Apollo Tourism and Leisure shareholders will own slightly more of Tourism Holdings in a proposed merger after the trans-Tasman tourism operators tweaked the terms of their tie-up.
The revised ratio includes one ordinary THL share being issued for every 3.2 ordinary Apollo shares held by the company’s shareholders which excludes THL and would see Apollo’s shareholders owning about 27.5% of the merged entity while THL shareholders would own 72.5%.
The original ratio was one THL share for 3.68 Apollo shares, which would have given the ASX-listed firm's shareholders 25% of the enlarged business.
THL shares declined 0.4% to $2.69 when trading opened on the NZX.
THL chief executive Grant Webster said the company “collectively recognised” the increase in value of Apollo’s Canadian properties since the original negotiation.
This included the benefits that THL would receive from the proportionately larger Australian operations of Apollo and the inclusion of the proposed divestment of certain Apollo assets to Next Capital/Jucy Rentals.
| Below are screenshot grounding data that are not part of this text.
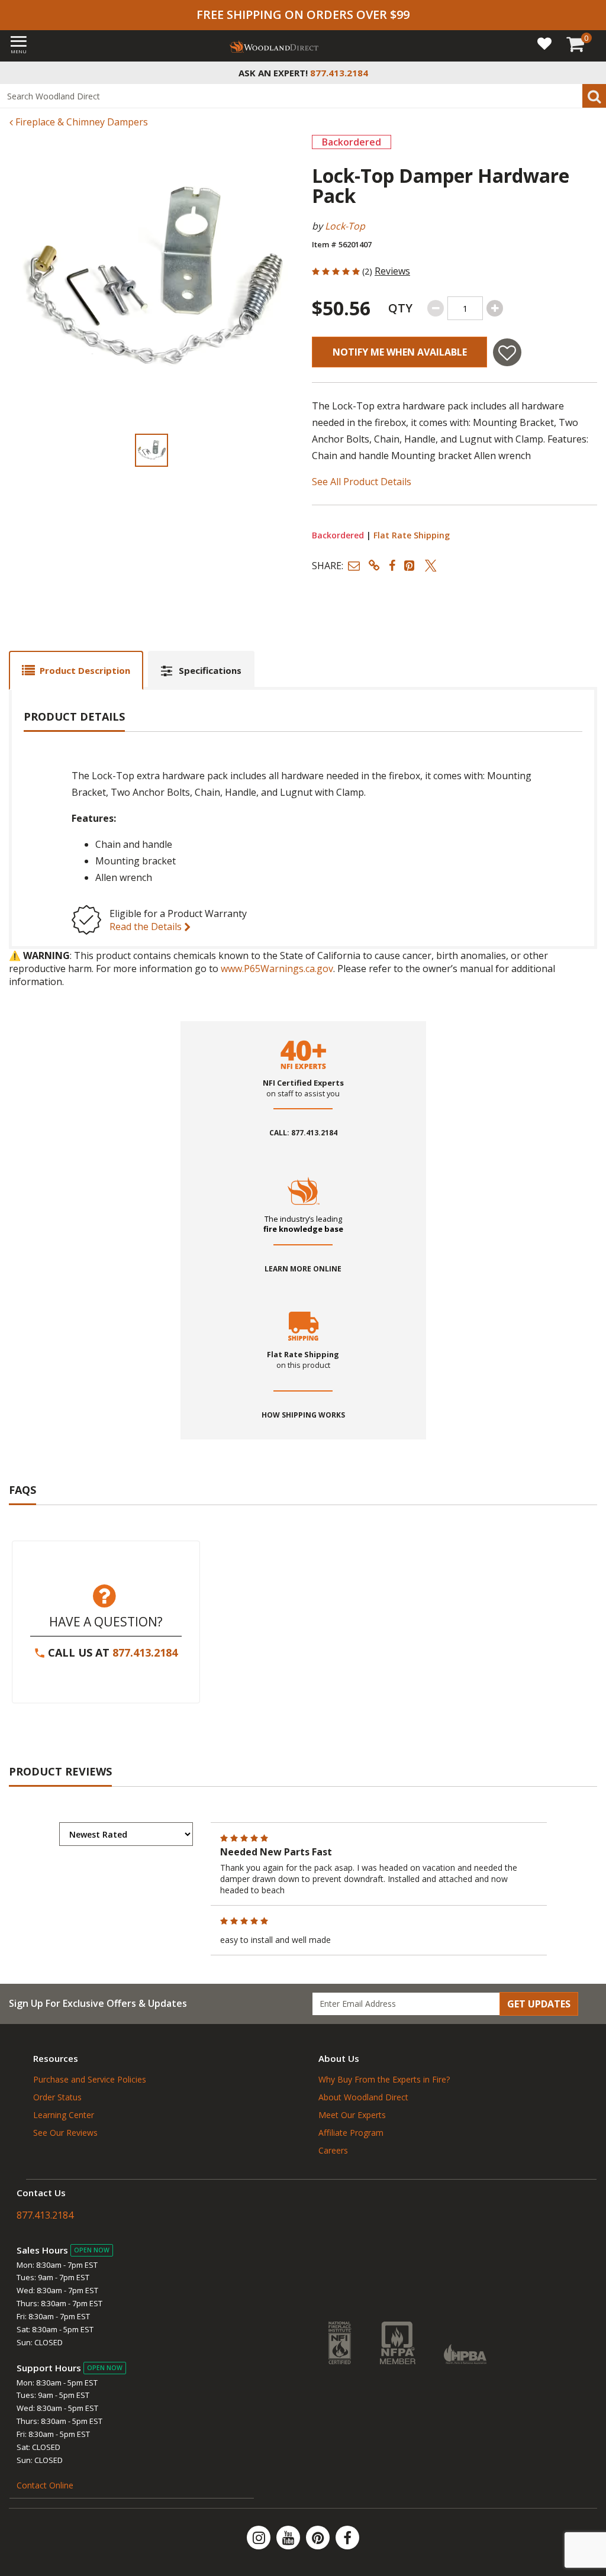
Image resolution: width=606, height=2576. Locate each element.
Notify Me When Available (400, 352)
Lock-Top (345, 226)
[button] (354, 565)
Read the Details (146, 926)
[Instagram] (260, 2537)
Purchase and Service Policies (89, 2079)
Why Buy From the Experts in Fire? (384, 2079)
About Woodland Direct (363, 2097)
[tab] (76, 670)
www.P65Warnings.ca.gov (277, 968)
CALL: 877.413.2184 (303, 1133)
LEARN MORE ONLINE (303, 1269)
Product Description (85, 670)
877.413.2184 (145, 1652)
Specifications (210, 670)
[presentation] (151, 450)
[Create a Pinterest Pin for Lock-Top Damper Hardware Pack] (410, 565)
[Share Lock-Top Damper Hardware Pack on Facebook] (392, 565)
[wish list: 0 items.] (544, 42)
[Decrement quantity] (435, 308)
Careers (333, 2150)
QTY (400, 308)
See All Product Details (361, 481)
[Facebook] (347, 2537)
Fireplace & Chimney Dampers (80, 121)
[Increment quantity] (495, 308)
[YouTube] (289, 2537)
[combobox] (303, 96)
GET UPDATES (538, 2003)
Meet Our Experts (352, 2114)
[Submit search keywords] (594, 96)
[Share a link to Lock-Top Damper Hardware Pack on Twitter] (431, 565)
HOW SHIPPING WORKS (303, 1415)
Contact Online (45, 2485)
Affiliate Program (350, 2132)
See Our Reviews (65, 2132)
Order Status (57, 2097)
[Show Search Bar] (590, 72)
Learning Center (63, 2114)
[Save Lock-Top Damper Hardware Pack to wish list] (507, 352)
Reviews (392, 270)
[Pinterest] (319, 2537)
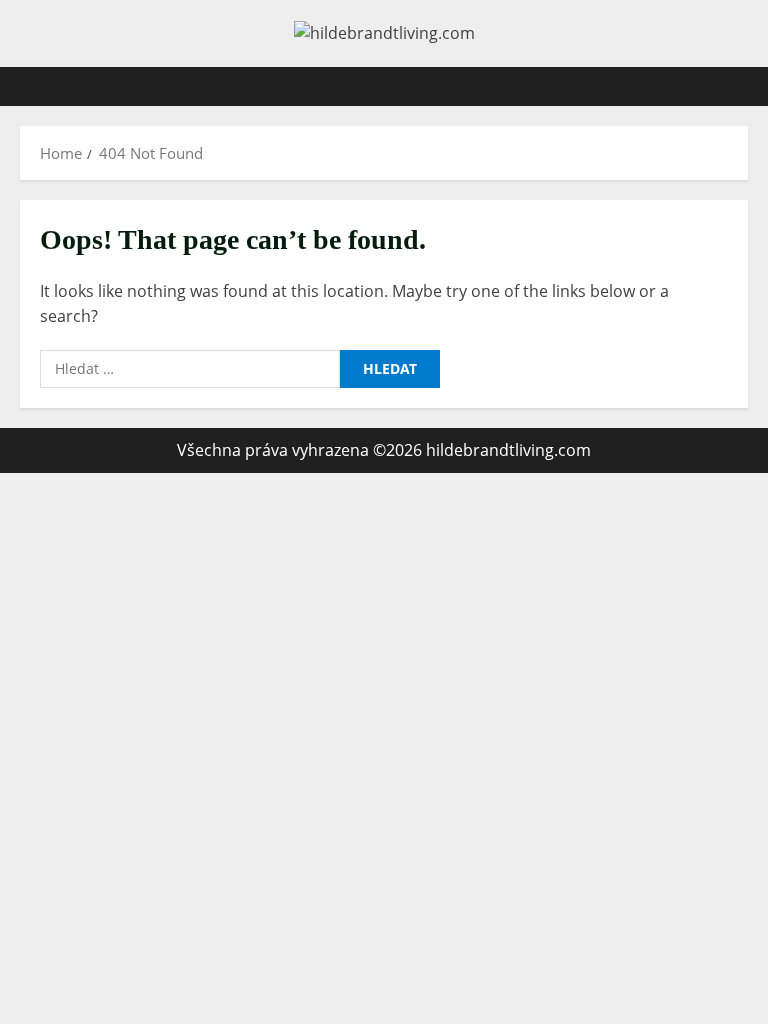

“All shareholders of the merged entity will benefit from these improvements,” he said.
Webster added that Australia had recovered “faster than anticipated” from the pandemic and had a “stronger outlook”.
The tweak comes after the Australian Competition and Consumer Commission (ACCC) said it would approve the acquisition if THL divested 80% of its Australian fleet of four to six-berth motorhomes.
ACCC deputy chair Mick Keogh said in early September that the Australian watchdog needed to be satisfied that THL would “effectively address” its competition concerns.
THL said the merger still remains subject to the satisfaction of conditions including refinancing, clearance from the New Zealand Commerce Commission (NZCC) and the ACCC.
The NZCC is expected to announce a decision on Sept 23 and the ACCC on Sept 29.
THL also needs approval from the Australian Foreign Investment Review Board and requisite approval from ATL shareholders and the supreme court of Queensland.